··· Document section

NewburyportNews.com, Newburyport, MA

July 8, 2010

Piles of pull-tabs will aid burn victims

By Liz King
Staff Writer

SALISBURY — Just over a year ago, 11-year-old Kendall Mitchell was watching the reality show "Extreme Makeover" and saw a teenage boy who was collecting pull-tabs from cans to raise money for children at Shriners Hospitals. He'd even redone his whole room in pull-tabs.

The program showed how the boy went to the hospital and met the patients whom all his collections helped.

"She was so moved by that," her mother, Sue Mitchell, said. "She looked at my husband and I, and said 'Mommy, I can do this; I want to make a difference.' She saw the change he made by something so simple."

Yesterday, Jeanne McCue, a representative of the Shriners Hospitals for Children, visited Kendall, who had 95 pounds of pull-tabs from aluminum cans to donate. The money raised from recycling the tops will benefit young burn victims at Shriners Hospitals.

To kick-start her collection, Kendall began by canvassing neighborhood mailboxes with letters about her pull-tab drive and went around every month to collect her neighbors' soda can pull-tabs, or "flip-tops."

"Every once in a while, we found a baggy of flip-tops in the mailbox," Mitchell said.

Kendall also enlisted the help of her grandfather, Al Fisher, who collected tops at the Hilton Senior Center in Salisbury.

"When my dad pulled up in the driveway and kept taking five-gallon buckets out, we were in awe," Mitchell said.

It was at the Senior Center's Green Fair that seventh-grade Triton Regional High School science teacher Ray Whitley saw the collection.

"His students have been collecting flip-tops for about three years. He had a cooler in the shape of a Coca Cola bottle and started collecting them, figuring it was something fun for kids to do and a great way to help go green," Mitchell said. "When he saw the opportunity at the Green Fair to drop them off, he pulled up with a car full."

Kendall said she only expected to get "a bucket full" of pull-tabs, but because of the kindness of the community, Ray Whitley and his students, as well as family and friends, she was able to exceed that goal. Kendall's total collection of 95 pounds of pull-tabs weighs more than she does.

"She never gave up. She said, 'I'm going to keep doing it,'" Mitchell said. "I didn't think she'd do it as quickly as she did."

Shriners collects the soda can tabs, which are the only pure aluminum part of the can, and volunteers wash them and recycle them for 60 cents per pound, McCue said. There are approximately 1,200 to 1,400 tabs in one pound. Kendall's collection of tabs will bring about $570 to the hospital, McCue said.

"It's so amazing to see what little pull-tabs and the efforts of one girl can do," McCue said. "It directly enhances the lives of these children with burns."

The money raised from pull-tabs nets about $4,000 to $5,000 a year and is used for nonmedical items at the hospital, which specializes in burn care, McCue said. It could be used for computer software for therapeutic services, games, arts and crafts materials, books, videos and playroom equipment. Recently, money was used for two daybeds for family members staying with a child who is a patient.

"I hope the kids get what they want," Kendall said.

······

> [Exercise 1] In the pull-tab article, at what rate per pound are the collected tabs recycled?
> [Exercise 2] Reproduce the stretch of the pull-tab article from "It was at the" through "than she does.".
Draw only on the pull-tab article.

··· Given data

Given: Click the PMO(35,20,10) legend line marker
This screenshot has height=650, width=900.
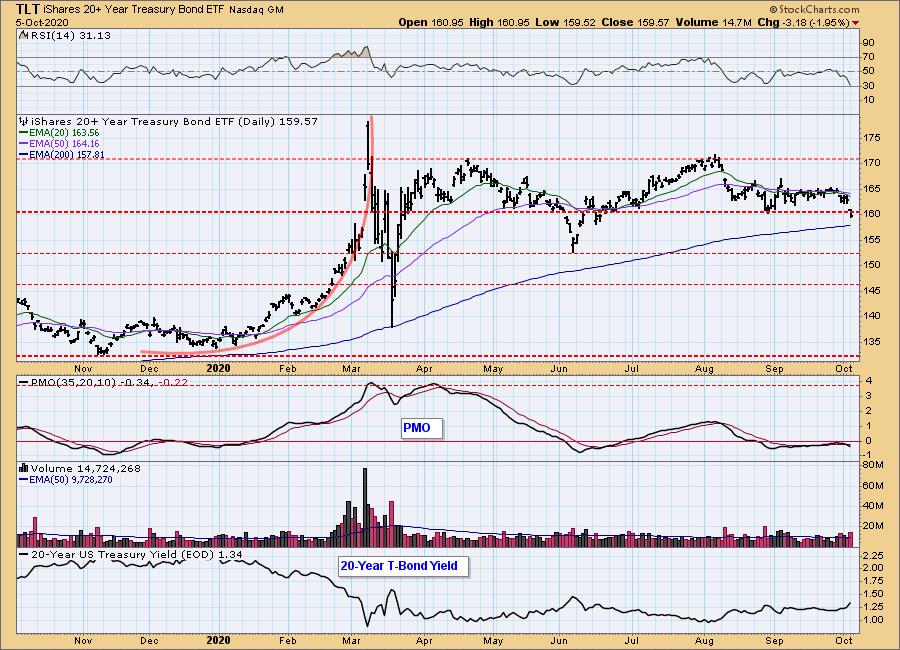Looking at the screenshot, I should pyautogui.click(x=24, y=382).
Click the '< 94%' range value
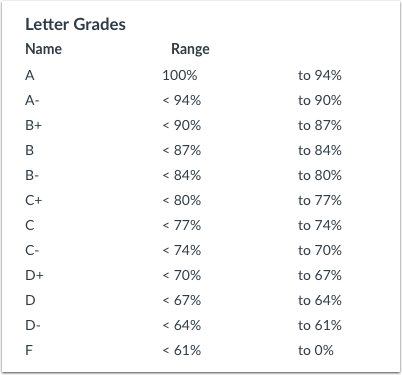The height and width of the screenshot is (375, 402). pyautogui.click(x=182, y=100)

······

> [Expected output 1] 60 cents per pound.

> [Expected output 2]
It was at the Senior Center's Green Fair that seventh-grade Triton Regional High School science teacher Ray Whitley saw the collection.

"His students have been collecting flip-tops for about three years. He had a cooler in the shape of a Coca Cola bottle and started collecting them, figuring it was something fun for kids to do and a great way to help go green," Mitchell said. "When he saw the opportunity at the Green Fair to drop them off, he pulled up with a car full."

Kendall said she only expected to get "a bucket full" of pull-tabs, but because of the kindness of the community, Ray Whitley and his students, as well as family and friends, she was able to exceed that goal. Kendall's total collection of 95 pounds of pull-tabs weighs more than she does.